Task brief
Print out each entry below exactly, please.

Collected data

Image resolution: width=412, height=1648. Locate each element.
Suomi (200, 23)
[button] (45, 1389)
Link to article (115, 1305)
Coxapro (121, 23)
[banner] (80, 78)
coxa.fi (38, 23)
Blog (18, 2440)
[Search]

Task answer
Image resolution: width=412, height=1648. Locate each element.
Suomi (200, 23)
[button] (45, 1389)
Link to article (115, 1305)
Coxapro (121, 23)
[banner] (80, 78)
coxa.fi (38, 23)
Blog (18, 2440)
[Search]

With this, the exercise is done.